### Passage shown:

____________

Two overriding comments apply to these continued injections through the Greatest Peacetime Inflation.
- First, the injectors (the Fed and more broadly the Administration economic team) persistently overestimated the severity of the economic downturn which seemed to be emerging. Given all the revisions in the data since the analyst today would be hard-pressed to use the term severe recession or indeed recession at all in some cases with respect to the episodes of economic weakness in 1970, 1974–75, or 1980s. Yet at the time the injectors saw the current data as justification for interfering with the burn-out mechanism.
- Second, a whole Keynesian/neo-Keynesian mythology has developed about how high and rising inflation expectations were the challenge that prevented the monetary authority from allowing a “natural” burnout to take place. It is difficult, however, to substantiate such a claim. In the counterfactual of the Fed resolutely refusing to reinject, expectations would surely have fallen.
Jumping forward to today, Spring 2020, is the Fed at last allowing the burn-out mechanism to work, having consummated its “hawkish turn?”
A key problem in answering this question is how to estimate in a non-anchored monetary system what burnout is occurring. How to measure demand for money in a system which has become so distorted?
Examples of such distortion include bank reserves, a large component of monetary base, paying interest, and at a rate above market. Base money has lost much of its special qualities in an environment where banks or individuals are confident of liquidity provision, whether in form of “too big to fail,” “lender of last resort,” or “deposit insurance.”
Without any precision we can say that substantial monetary inflation has emerged during the pandemic with prices of goods and services surely rising by more that what could be explained by supply shortages and dislocations such as would occur under sound money regimes. But by how much?
Whatever the unmeasurable inflation gap has been, the nearly 8 percent rise in consumer prices in the past year has surely helped narrow it the nearer we get to the point in the highway of inflation where we initially saw it.

____________

### Data:
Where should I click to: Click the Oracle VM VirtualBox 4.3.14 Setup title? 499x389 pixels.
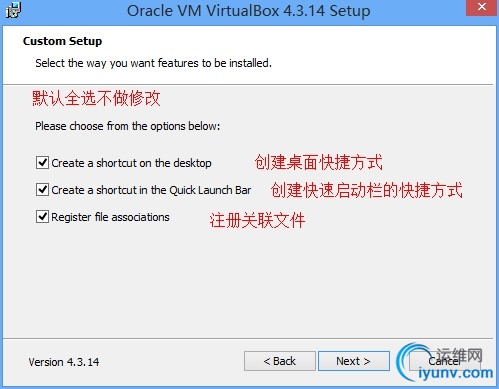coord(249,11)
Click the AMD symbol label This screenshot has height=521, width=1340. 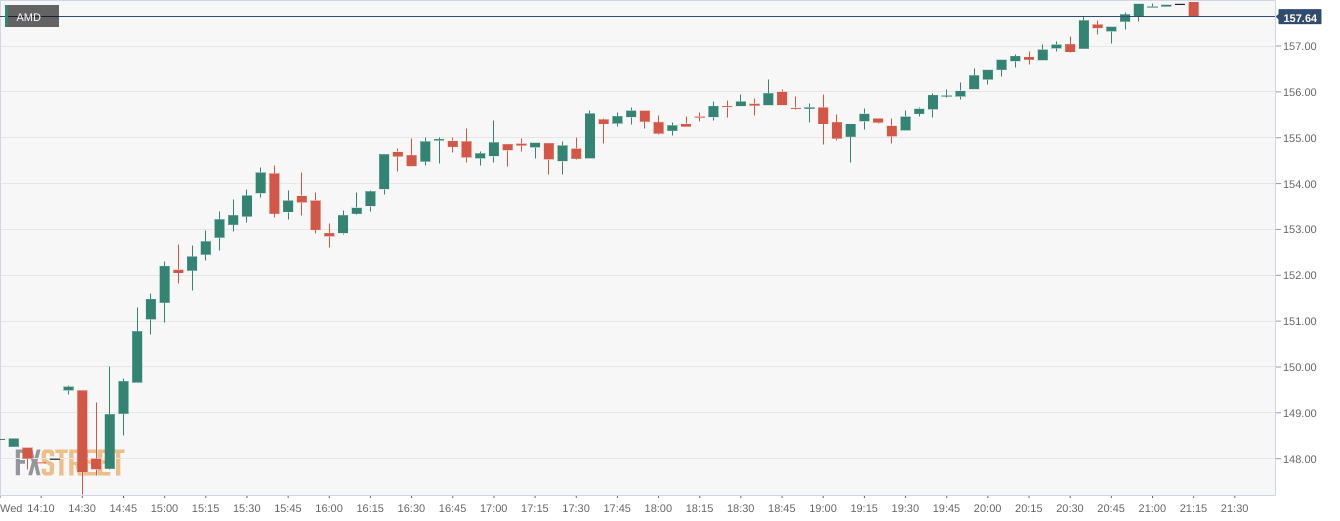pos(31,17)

____________

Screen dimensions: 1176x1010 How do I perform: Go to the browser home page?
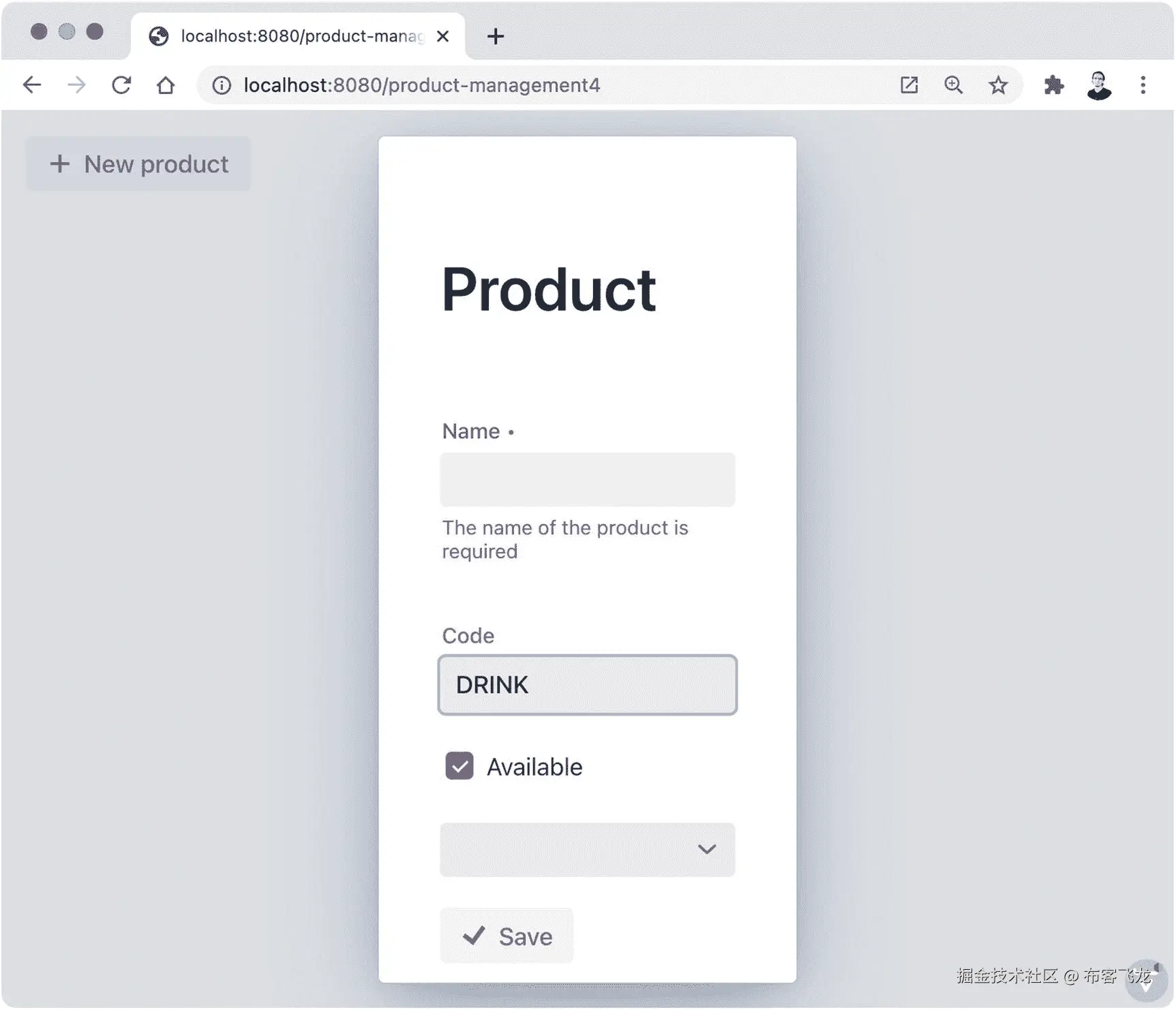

____________

Carry on the passage about the Fed and the inflation burn-out mechanism from its last sentence. The records have nothing to do with the tasks.

### Answer box:
Chief Powell is now telling us that he has no intention of accommodating inflation. For this top monetary bureaucrat and his colleagues this means projecting a series of rises for the fed funds rate which seems to be impressive both whether measured by frequency or cumulative size. No one, of course, has a clue about how interest rates would be moving in the counterfactual case of just allowing the burnout to take place and no new monetary injections.
So, it is far too early for any sober-rational commentator to announce that the burn-out mechanism is now healthily at work and will accomplish its purpose. And yes, it is possible that the Fed will at some point constrain (by mistake amidst the general fog) the money supply such that this lags behind demand for money, meaning a period of monetary deflation.
It is hard to form a diagnosis of the monetary inflation gap based just on contemporaneous readings of CPI inflation or taking the speculative temperature in asset markets.
Notably, the distortions of price signals in asset market as caused by monetary inflation can persist well beyond the closing of the inflation gap—as was the case with both the crash of 1929 and of 2008.
The central scenario of this writer is that the pandemic monetary inflation theatre still has several acts before its finale.
One of these would feature the apparent onset of recession and asset deflation to which the Fed responds ultimately by further inflationary injections of money. And even though there is an inflation curse on all fiat monies, one act entitled flight from the dollar will most likely come into the schedule before this monetary theater season is over.